**EXERCISE MATERIAL:**
------------------------------------------------------------------------

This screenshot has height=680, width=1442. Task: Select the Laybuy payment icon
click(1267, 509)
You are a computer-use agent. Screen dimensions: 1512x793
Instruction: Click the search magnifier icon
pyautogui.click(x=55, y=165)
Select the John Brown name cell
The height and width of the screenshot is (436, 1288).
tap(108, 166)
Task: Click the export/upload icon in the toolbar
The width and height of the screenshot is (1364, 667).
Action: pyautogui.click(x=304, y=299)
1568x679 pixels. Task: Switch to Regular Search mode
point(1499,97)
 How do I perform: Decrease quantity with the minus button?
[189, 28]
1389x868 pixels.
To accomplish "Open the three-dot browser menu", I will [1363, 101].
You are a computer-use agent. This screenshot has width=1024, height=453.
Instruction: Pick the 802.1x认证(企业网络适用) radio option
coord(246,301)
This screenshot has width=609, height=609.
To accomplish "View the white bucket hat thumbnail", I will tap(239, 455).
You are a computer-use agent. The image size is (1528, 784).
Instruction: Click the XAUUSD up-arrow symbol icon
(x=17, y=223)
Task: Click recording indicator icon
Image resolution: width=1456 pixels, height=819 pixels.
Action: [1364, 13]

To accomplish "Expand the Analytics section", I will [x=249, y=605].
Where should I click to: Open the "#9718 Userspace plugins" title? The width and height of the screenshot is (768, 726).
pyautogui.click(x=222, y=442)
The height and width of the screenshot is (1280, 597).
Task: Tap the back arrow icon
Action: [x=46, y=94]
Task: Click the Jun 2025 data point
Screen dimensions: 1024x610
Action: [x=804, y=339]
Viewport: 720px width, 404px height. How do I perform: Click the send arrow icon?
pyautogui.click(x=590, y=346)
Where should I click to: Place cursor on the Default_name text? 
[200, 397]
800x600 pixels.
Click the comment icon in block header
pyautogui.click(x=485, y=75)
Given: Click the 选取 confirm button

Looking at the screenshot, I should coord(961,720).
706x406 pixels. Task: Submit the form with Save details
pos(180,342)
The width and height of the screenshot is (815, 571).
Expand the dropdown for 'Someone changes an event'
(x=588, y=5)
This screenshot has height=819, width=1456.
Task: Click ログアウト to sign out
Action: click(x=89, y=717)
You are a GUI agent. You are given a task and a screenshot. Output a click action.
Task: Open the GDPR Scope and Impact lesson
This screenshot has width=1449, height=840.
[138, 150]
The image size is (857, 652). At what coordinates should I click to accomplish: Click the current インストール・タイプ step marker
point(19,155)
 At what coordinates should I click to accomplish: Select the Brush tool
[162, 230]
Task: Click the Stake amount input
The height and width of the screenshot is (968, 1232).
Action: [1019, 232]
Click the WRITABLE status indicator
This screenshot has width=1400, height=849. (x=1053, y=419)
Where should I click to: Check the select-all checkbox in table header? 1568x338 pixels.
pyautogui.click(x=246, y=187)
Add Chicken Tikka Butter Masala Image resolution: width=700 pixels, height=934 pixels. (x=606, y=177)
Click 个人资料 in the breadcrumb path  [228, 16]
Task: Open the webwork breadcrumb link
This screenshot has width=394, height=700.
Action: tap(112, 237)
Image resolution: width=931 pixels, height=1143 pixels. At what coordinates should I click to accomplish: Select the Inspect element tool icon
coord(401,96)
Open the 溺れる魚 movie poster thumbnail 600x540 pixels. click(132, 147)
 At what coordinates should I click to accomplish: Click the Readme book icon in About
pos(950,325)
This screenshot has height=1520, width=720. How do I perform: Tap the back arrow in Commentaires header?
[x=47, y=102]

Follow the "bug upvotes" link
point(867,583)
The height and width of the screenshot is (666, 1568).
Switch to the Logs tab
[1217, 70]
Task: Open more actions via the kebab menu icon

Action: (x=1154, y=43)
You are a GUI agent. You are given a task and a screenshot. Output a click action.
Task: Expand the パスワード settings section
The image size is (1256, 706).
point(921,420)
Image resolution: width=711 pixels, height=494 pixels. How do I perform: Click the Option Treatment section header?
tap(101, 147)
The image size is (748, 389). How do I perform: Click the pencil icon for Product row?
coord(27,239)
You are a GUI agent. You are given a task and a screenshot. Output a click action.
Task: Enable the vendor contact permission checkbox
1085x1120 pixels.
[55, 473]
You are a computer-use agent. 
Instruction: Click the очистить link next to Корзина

------------------------------------------------------------------------

**GOAL:** Please give these rows again with every "computer-use agent" replaced by "screen assistant", leaving everything else unchanged.

**FINAL ANSWER:**
This screenshot has height=680, width=1442. Task: Select the Laybuy payment icon
click(1267, 509)
You are a screen assistant. Screen dimensions: 1512x793
Instruction: Click the search magnifier icon
pyautogui.click(x=55, y=165)
Select the John Brown name cell
The height and width of the screenshot is (436, 1288).
tap(108, 166)
Task: Click the export/upload icon in the toolbar
The width and height of the screenshot is (1364, 667).
Action: pyautogui.click(x=304, y=299)
1568x679 pixels. Task: Switch to Regular Search mode
point(1499,97)
 How do I perform: Decrease quantity with the minus button?
[189, 28]
1389x868 pixels.
To accomplish "Open the three-dot browser menu", I will [1363, 101].
You are a screen assistant. This screenshot has width=1024, height=453.
Instruction: Pick the 802.1x认证(企业网络适用) radio option
coord(246,301)
This screenshot has width=609, height=609.
To accomplish "View the white bucket hat thumbnail", I will tap(239, 455).
You are a screen assistant. The image size is (1528, 784).
Instruction: Click the XAUUSD up-arrow symbol icon
(x=17, y=223)
Task: Click recording indicator icon
Image resolution: width=1456 pixels, height=819 pixels.
Action: [1364, 13]

To accomplish "Expand the Analytics section", I will [x=249, y=605].
Where should I click to: Open the "#9718 Userspace plugins" title? The width and height of the screenshot is (768, 726).
pyautogui.click(x=222, y=442)
The height and width of the screenshot is (1280, 597).
Task: Tap the back arrow icon
Action: [x=46, y=94]
Task: Click the Jun 2025 data point
Screen dimensions: 1024x610
Action: [x=804, y=339]
Viewport: 720px width, 404px height. How do I perform: Click the send arrow icon?
pyautogui.click(x=590, y=346)
Where should I click to: Place cursor on the Default_name text? 
[200, 397]
800x600 pixels.
Click the comment icon in block header
pyautogui.click(x=485, y=75)
Given: Click the 选取 confirm button

Looking at the screenshot, I should coord(961,720).
706x406 pixels. Task: Submit the form with Save details
pos(180,342)
The width and height of the screenshot is (815, 571).
Expand the dropdown for 'Someone changes an event'
(x=588, y=5)
This screenshot has height=819, width=1456.
Task: Click ログアウト to sign out
Action: click(x=89, y=717)
You are a GUI agent. You are given a task and a screenshot. Output a click action.
Task: Open the GDPR Scope and Impact lesson
This screenshot has width=1449, height=840.
[138, 150]
The image size is (857, 652). At what coordinates should I click to accomplish: Click the current インストール・タイプ step marker
point(19,155)
 At what coordinates should I click to accomplish: Select the Brush tool
[162, 230]
Task: Click the Stake amount input
The height and width of the screenshot is (968, 1232).
Action: [1019, 232]
Click the WRITABLE status indicator
This screenshot has width=1400, height=849. (x=1053, y=419)
Where should I click to: Check the select-all checkbox in table header? 1568x338 pixels.
pyautogui.click(x=246, y=187)
Add Chicken Tikka Butter Masala Image resolution: width=700 pixels, height=934 pixels. (x=606, y=177)
Click 个人资料 in the breadcrumb path  [228, 16]
Task: Open the webwork breadcrumb link
This screenshot has width=394, height=700.
Action: tap(112, 237)
Image resolution: width=931 pixels, height=1143 pixels. At what coordinates should I click to accomplish: Select the Inspect element tool icon
coord(401,96)
Open the 溺れる魚 movie poster thumbnail 600x540 pixels. click(132, 147)
 At what coordinates should I click to accomplish: Click the Readme book icon in About
pos(950,325)
This screenshot has height=1520, width=720. How do I perform: Tap the back arrow in Commentaires header?
[x=47, y=102]

Follow the "bug upvotes" link
point(867,583)
The height and width of the screenshot is (666, 1568).
Switch to the Logs tab
[1217, 70]
Task: Open more actions via the kebab menu icon

Action: (x=1154, y=43)
You are a GUI agent. You are given a task and a screenshot. Output a click action.
Task: Expand the パスワード settings section
The image size is (1256, 706).
point(921,420)
Image resolution: width=711 pixels, height=494 pixels. How do I perform: Click the Option Treatment section header?
tap(101, 147)
The image size is (748, 389). How do I perform: Click the pencil icon for Product row?
coord(27,239)
You are a GUI agent. You are given a task and a screenshot. Output a click action.
Task: Enable the vendor contact permission checkbox
1085x1120 pixels.
[55, 473]
You are a screen assistant. 
Instruction: Click the очистить link next to Корзина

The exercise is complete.